Noah is well documented as a Mammoth hater.
He simply didn’t put any Mammoths on his ark.
Thus, no Mammoths. Duh.
Obamacare killed them off?
Or, maybe all of their hair fell out so they changed their name to humble elephant!
He wasn’t very fond of unicorns either...
“Noah is well documented as a Mammoth hater.
He simply didnt put any Mammoths on his ark”
They would have made the Ark capsize,,, like Guam!
As soon as they discover a preserved 20,000 BC SUV, the mystery will be solved.
Mammoth, goes well with coffee and crullers.
At least they did manage to get global warming in there.
This is obviously a reference to billy-clubs and / or Tasers.
..With Tasers...
Not sure why this is considered a creation-science issue: wooly mammoths were still around when the pyramids were being built. That’s right: if Abraham wandered far enough into the mountains, he might have seen a few.

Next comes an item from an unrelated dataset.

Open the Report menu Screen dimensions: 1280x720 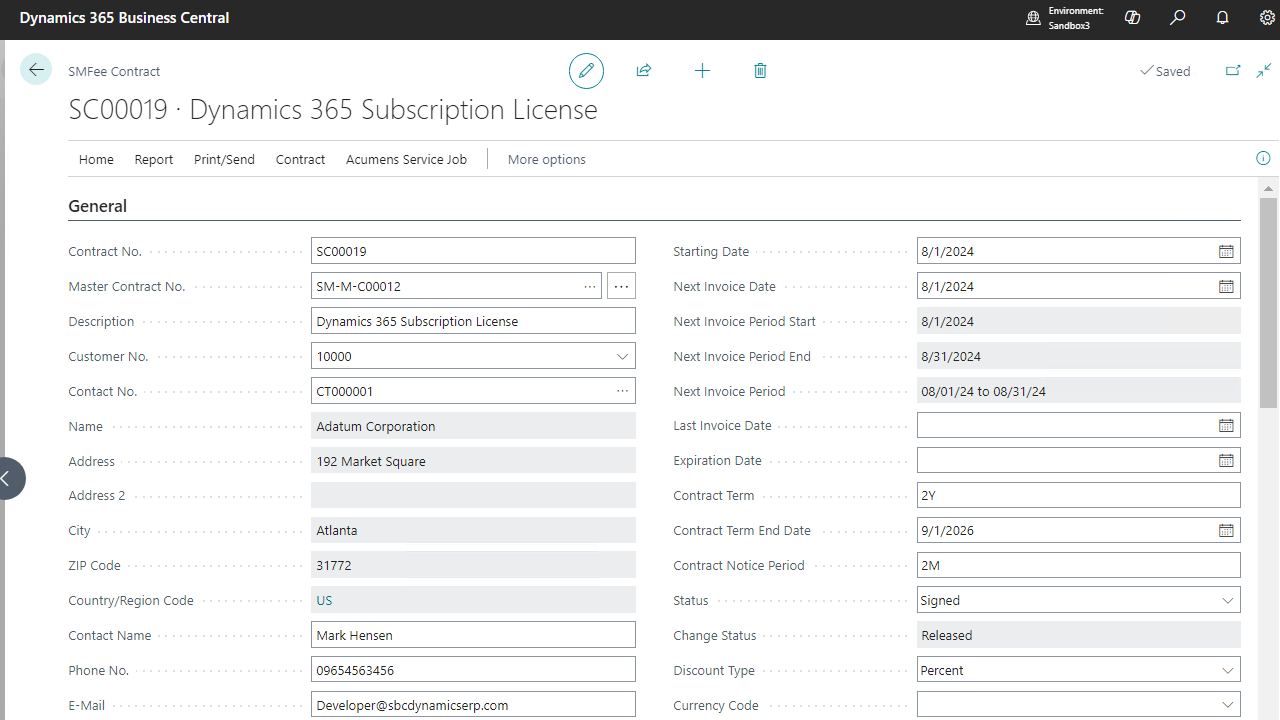154,159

And the fact that scientists have problems inferring why they went extinct from such scant evidence 3,000 years later hardly is “problematic” to the principles of paleontology.

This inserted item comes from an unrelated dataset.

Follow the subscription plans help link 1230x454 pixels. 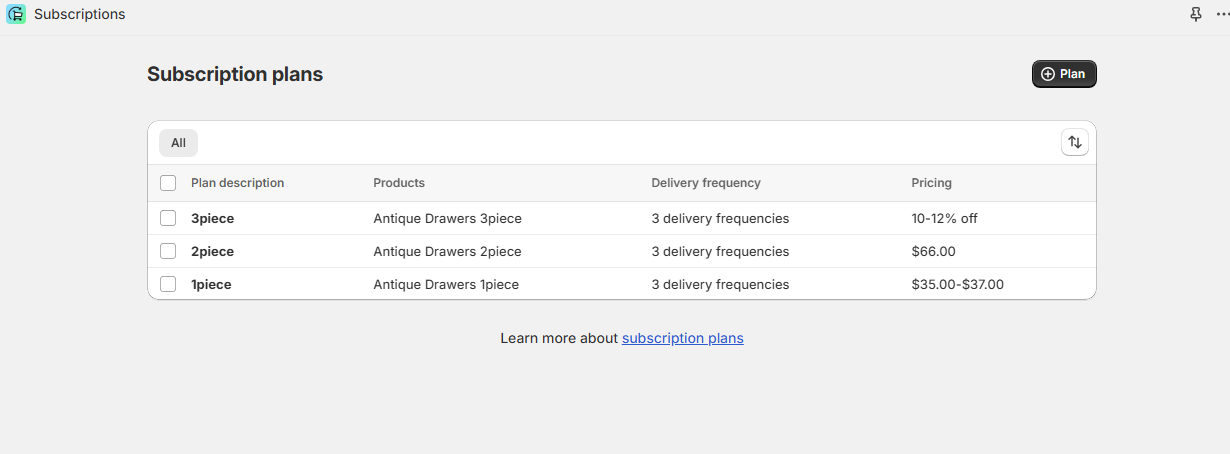click(x=682, y=338)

A question for anybody—some years ago, maybe 10, a team of scientists found a fully intact, perfectly frozen woolly mammoth in Siberia. Their goal was to thaw it out, clone it or partner it with an elephant, then place the embryo in an elephant’s womb. That was a while ago and I haven’t heard one word about it since then. Does anybody know whatever became of the project? Just curious.
A question for anybody—some years ago, maybe 10, a team of scientists found a fully intact, perfectly frozen woolly mammoth in Siberia. Their goal was to thaw it out, clone it or partner it with an elephant, then place the embryo in an elephant’s womb. That was a while ago and I haven’t heard one word about it since then. Does anybody know whatever became of the project? Just curious.
That’s not true. Noah loved unicorns. He begged them to hurry up, but they were goofing off and didn’t take him seriously.
They certainly could have migrated.
Caribou do so today, over distances that would be comparable, and they also deal with permafrost, taiga and tundra.
Elephants are known to travel such distances also. And they are not a bit slow-moving in fact. I don’t see why mammoths have to be assumed to move slowly.
They could also, like other still existent arctic animals, have dealt with ice ages by simply displacing their range southwards. That sort of thing is well documented in the fossil record. Since it is also well documented that the earth has been through numerous ice age cycles, obviously the mammoths survived several of these.
I think the best explanation for why they disappeared is that people showed up, and the Mammoths proved to be easy prey.